MU15 stürmt in den Cupfinal14.02.2016

Am Sonntag liess die MU15 im Cup-Halbfinal dem HC Romanshorn keine Chance und qualifizierte sich mit 31:17 Toren für den Cupfinal.

Nahtlos machten die Spieler dort weiter, wo sie am Vortag in Arbon aufgehört hatten. Immer offensichtlicher wird, dass Appenzell neben der spielerisch hohen Qualität auf ein weiteres Prunkstück bauen kann. Die Defensive des Heimteams erwies sich für den Gegner während der gesamten Spielzeit als unüberwindbares Bollwerk. Egal in welcher Zusammensetzung, die Mechanismen funktionierten hervorragend.
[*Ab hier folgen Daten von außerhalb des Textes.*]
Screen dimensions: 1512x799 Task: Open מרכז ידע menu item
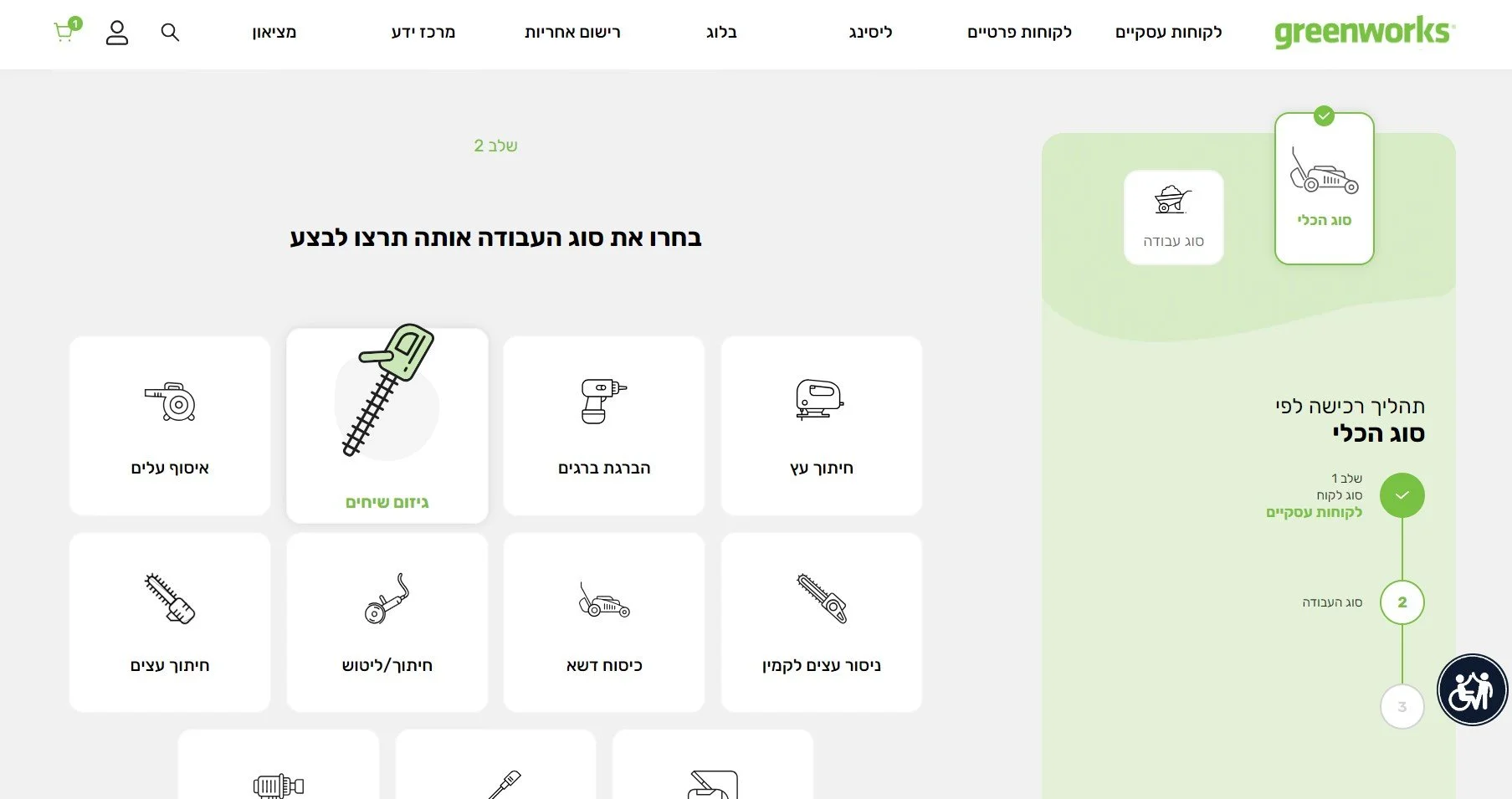coord(423,33)
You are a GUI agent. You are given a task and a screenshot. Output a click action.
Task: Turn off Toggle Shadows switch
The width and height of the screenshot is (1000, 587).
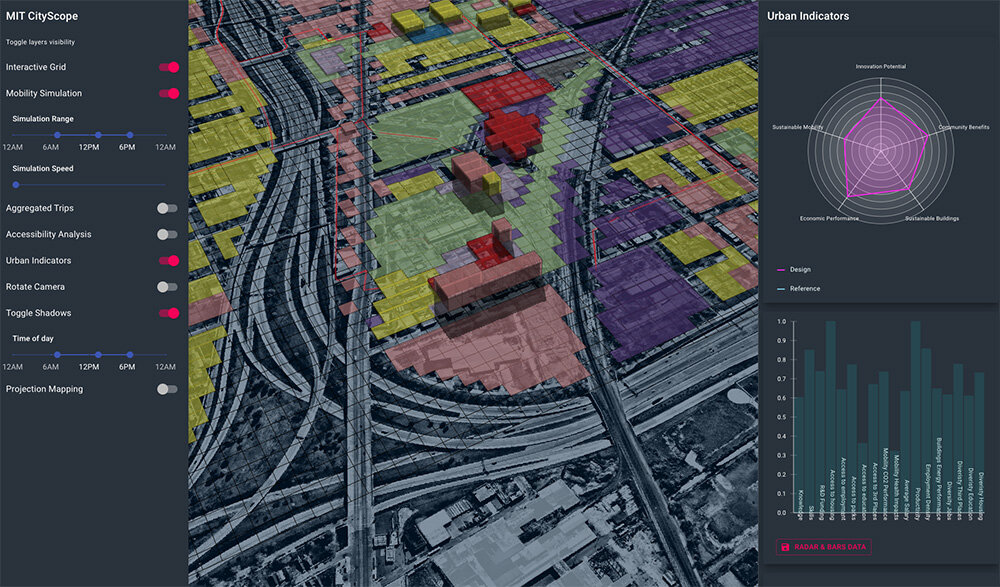click(x=169, y=313)
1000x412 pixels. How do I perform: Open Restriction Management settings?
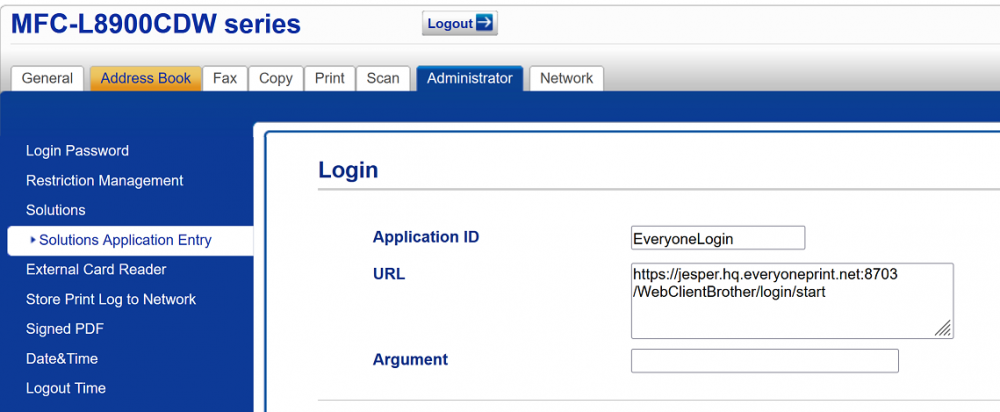pyautogui.click(x=104, y=181)
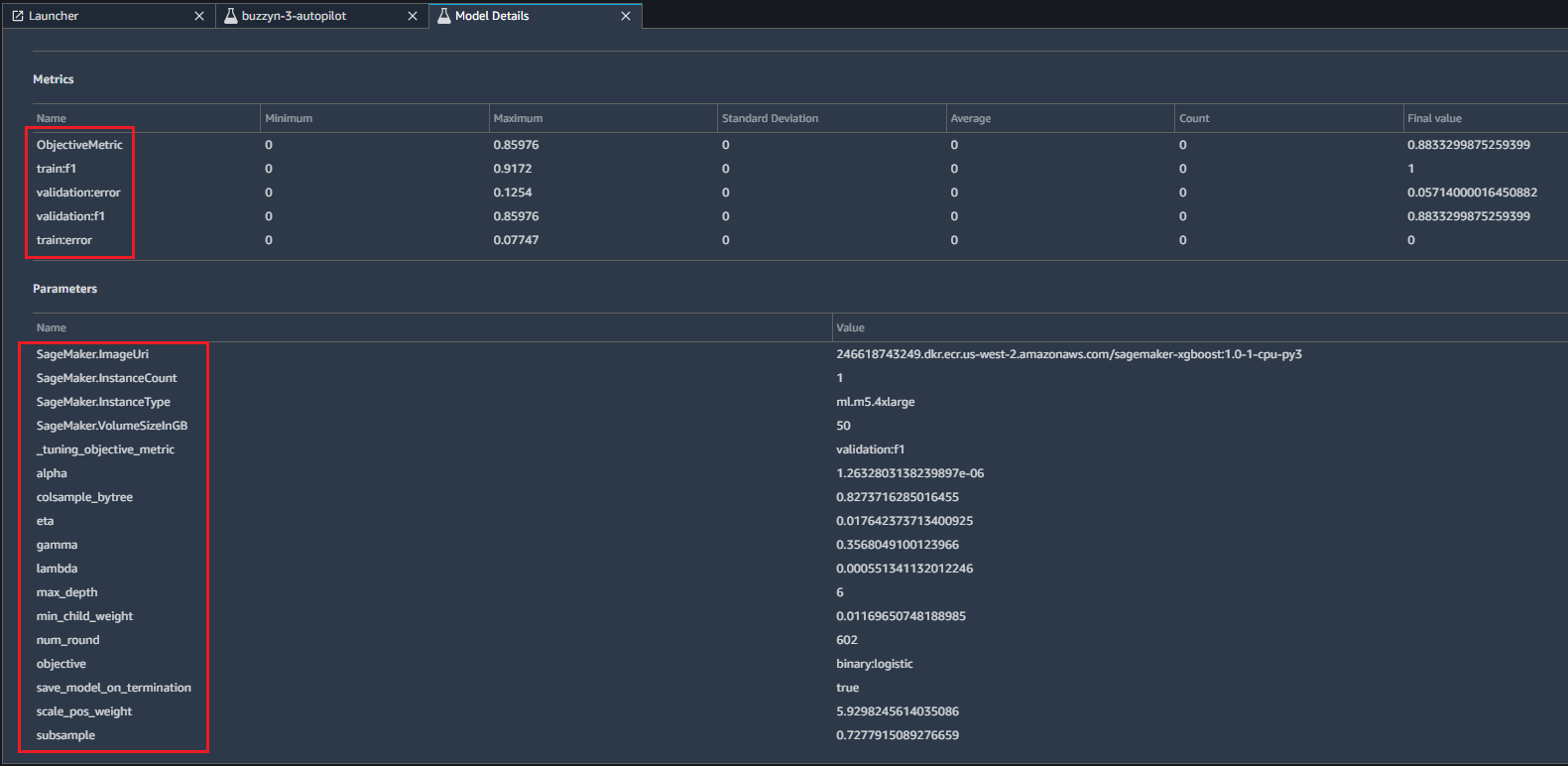Screen dimensions: 1568x766
Task: Select the max_depth parameter row
Action: (67, 592)
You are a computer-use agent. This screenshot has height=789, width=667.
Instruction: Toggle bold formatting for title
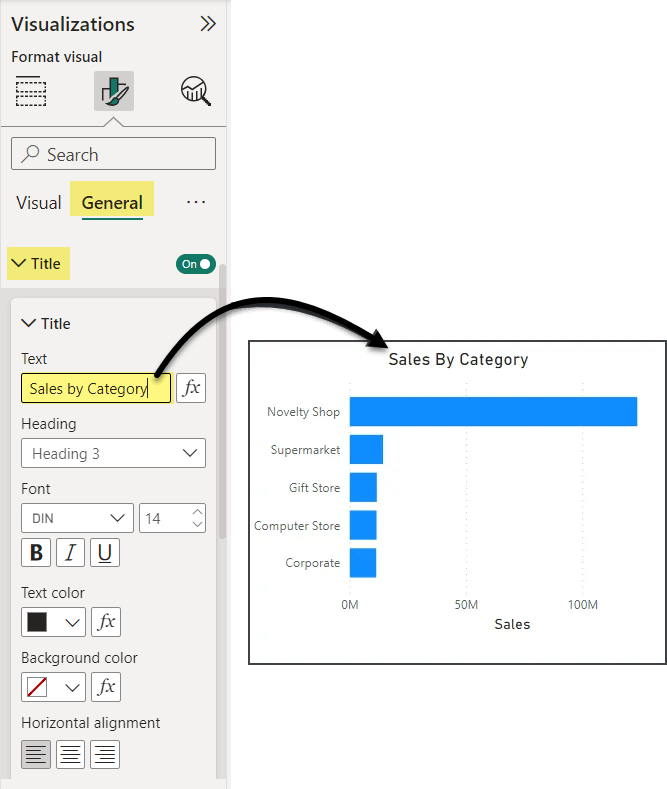pos(37,553)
Jeder Spieler wusste, was zu tun war. Die offensiv stehende Verteidigung liess praktisch keine Durchbrüche zu, immer wieder mussten die gegnerischen Angreifer aus der Distanz den Erfolg suchen, was die Arbeit der Schlussleute vereinfachte. So konnte sich Torhüter Lars Köppel schon in den Anfangsminuten mehrmals auszeichnen. Die Spieler genossen den Auftritt sichtlich und sie trugen die erfolgreiche Verteidigungsarbeit gekonnt in die Angriffsbewegung. Schnörkellos, mit viel Tempo und Ballsicherheit setzte man den Gegner so unter Druck, dass er gar nie zum Verschnaufen kam. Und dabei setzten sich immer wieder jene Spieler ins Rampenlicht, die sonst eher etwas im Schatten der grossen Namen stehen. Robin Räss zeigte eine starke Reaktion auf seine durchzogene Leistung vom Vortag. Selbstbewusst, frech, mutig und vor allem erfolgreich trat er auf und begeisterte seine Trainer und das Publikum. Patrick Fässler hielt die Verteidigung gekonnt zusammen und Daniel Inauen agierte im linken Rückraum schon richtig abgebrüht. Auf verschiedenen Positionen eingesetzt bewiesen alle Spieler grosses taktisches Verständnis und passten sich den ungewohnten Situationen gekonnt an. Appenzell liess nichts anbrennen.

Auch als Romanshorn nach der Pause bis auf 4 Tore verkürzen konnte, brach keine Hektik aus. Man legte nochmals einen Zahn zu, erhöhte das Tempo und schickte den Gegner unter das Sauerstoffzelt. In der letzten Viertelstunde spielte nur noch eine Mannschaft. Es war eine Freude zuzusehen, wie das Appenzeller Ensemble mit viel Spass ans Werk ging. Ein kleines Müsterchen gefällig: Loris Zeller und Levi Fritsche, früher mal zwei „Schönspieler“ rackerten und ackerten für zwei, warfen sich in jeden Zweikampf und kämpften vor dem eigenen Tor, als hinge davon die Meisterschaft ab. Ein Bild für Götter! Gemeinsam schickte die Mannschaft den Gegner auf die Matte und feierte mit 31:17 einen klaren Punktesieg. Verdientermassen steht die MU15 der Handballriege auch dieses Jahr im Cup-Final.